SS Florinda was a 57 ft double-masted schooner constructed on the Tangipahoa River to the north of New Orleans in 1845 and engaged in the lake trade on the Northern Gulf Coast. Under the command of owner Harmon Jones and Captain James Kenmure, she sailed on July 6, 1849, from New Orleans for the California Gold Rush and was feared lost at sea with all hands while sailing around Cape Horn. Twenty-six years later, reports of the crew living as castaways on an uncharted island in the Straits of Magellan mysteriously surfaced.

==History==
SS Florinda was a wooden commercial schooner engaged in delivering passengers, lumber and other goods from New Orleans, Louisiana to ports throughout the Northern Gulf Coast. Frederick Arnet was the original owner and master of the schooner until he sold the vessel to Harmon Jones on July 2, 1849 for his 14,000 nmi voyage from New Orleans around Cape Horn and then to San Francisco, California.

==Disappearance==
Florinda sailed from New Orleans on July 6, 1849, with fourteen crew members to the Balize (now known as Pilottown) located at the mouth of the Mississippi River and awaited her captain, Harmon Jones. Florinda then made way first along the coastlines of the Gulf of Mexico to Cape Florida on Key Biscayne near what is today Miami, Florida. She then sailed across the Atlantic Ocean to the Cape Verde Islands. On leaving Cape Verde, she then sailed to Brazil and then onwards around Cape Horn.

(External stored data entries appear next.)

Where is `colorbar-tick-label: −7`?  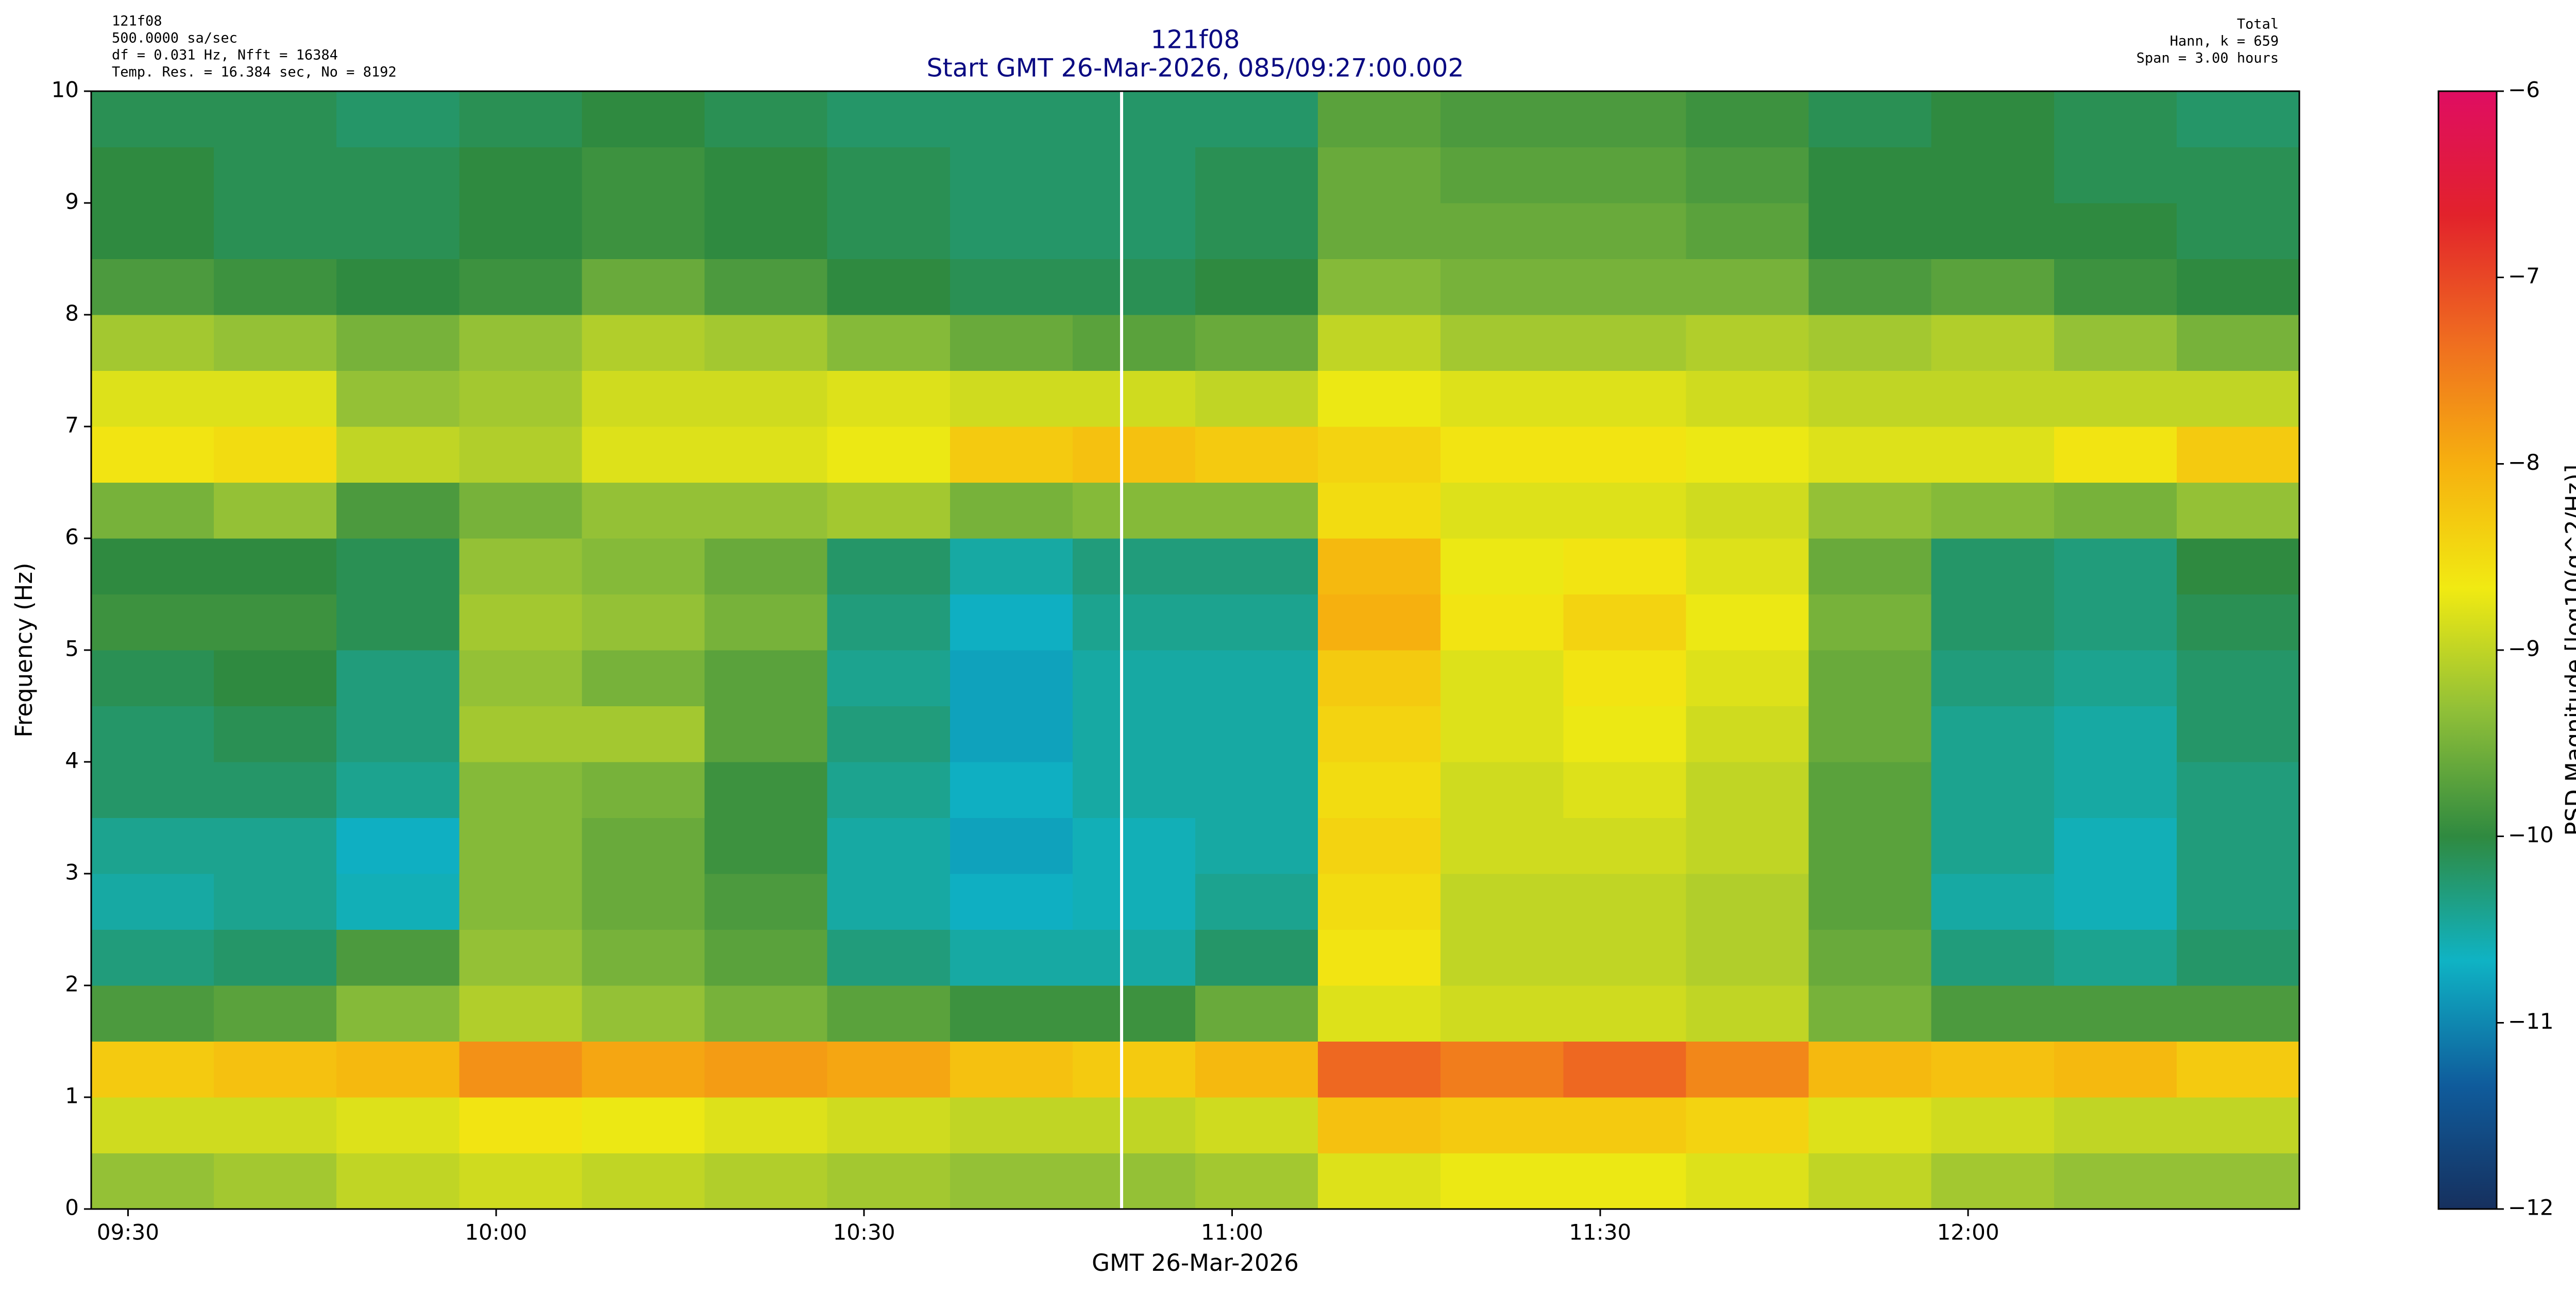 colorbar-tick-label: −7 is located at coordinates (2524, 275). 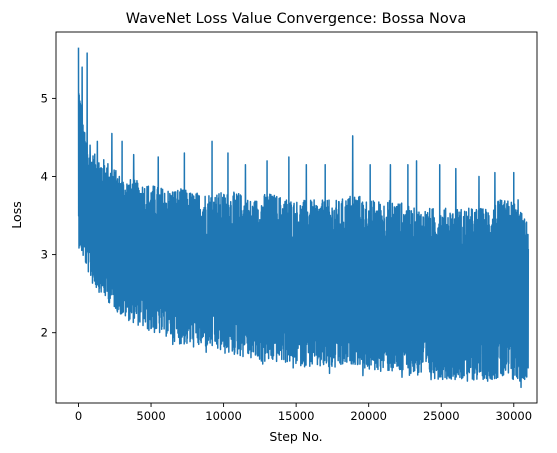 I want to click on x-tick-label: 5000, so click(x=150, y=416). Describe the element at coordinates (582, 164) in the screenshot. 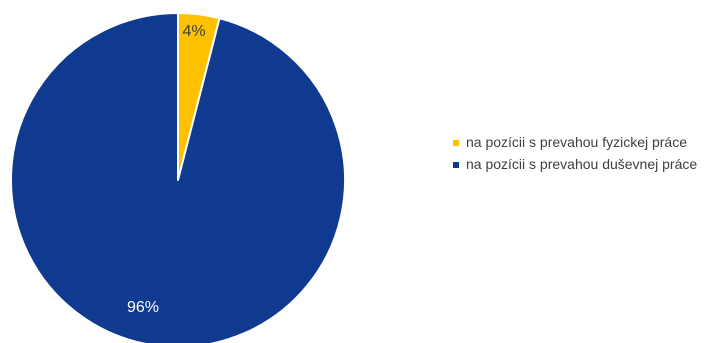

I see `legend-label-mental: na pozícii s prevahou duševnej práce` at that location.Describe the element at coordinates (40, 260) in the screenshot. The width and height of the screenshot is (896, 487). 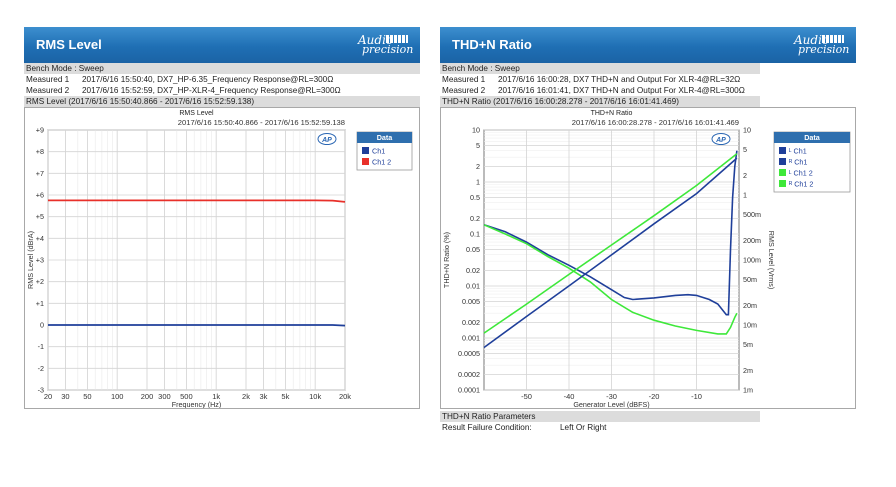
I see `y-tick-label: +3` at that location.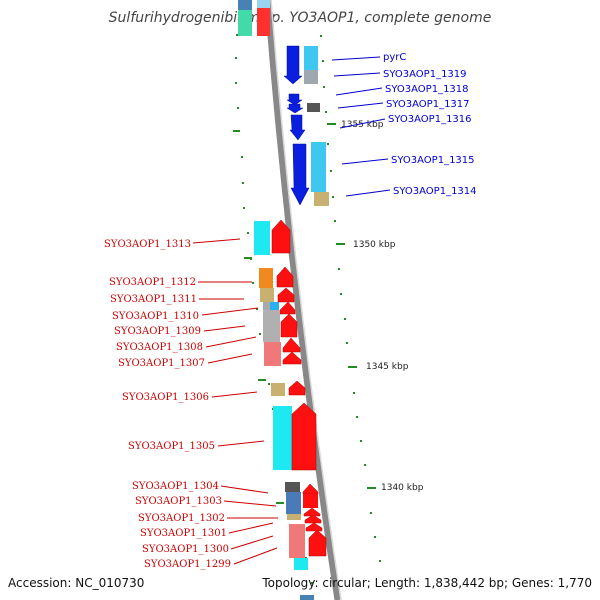 The height and width of the screenshot is (600, 600). I want to click on scale-label: 1345 kbp, so click(388, 367).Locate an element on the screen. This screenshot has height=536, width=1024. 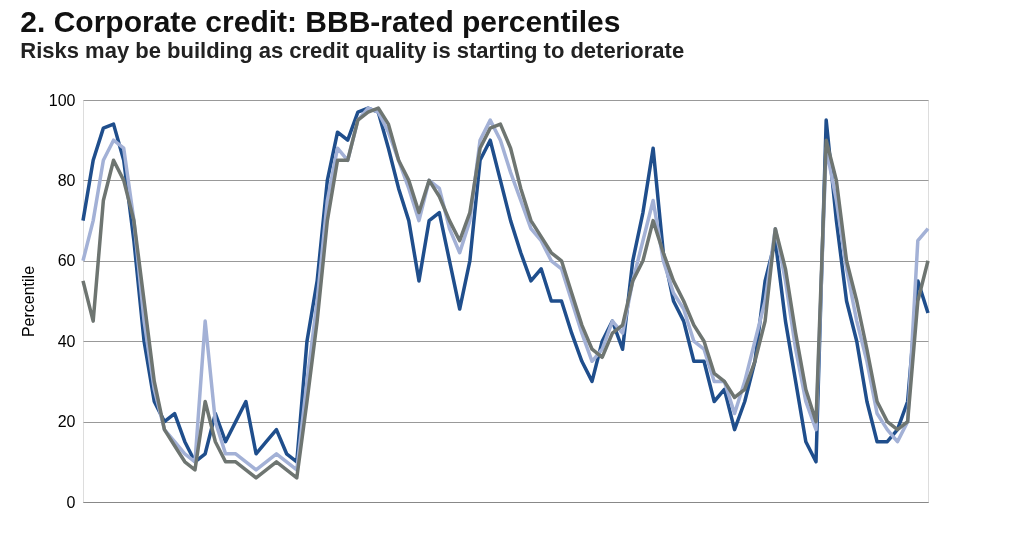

After a year without further communication with the vessel, Florinda and her crew were feared lost at sea.

In 1875, twenty-six years after her disappearance, reports of the crew of Florinda having survived their shipwreck in a storm and who were now living on an uncharted island in the Straits of Magellan surfaced. For most of the summer of 1875, this story caught the imagination of the world until incorrect reporting from the Louisville Courier-Journal confused Florinda with another vessel and it became widely considered a hoax at the time. Interest in Florinda quickly waned and the crew's survival and existence were never further investigated.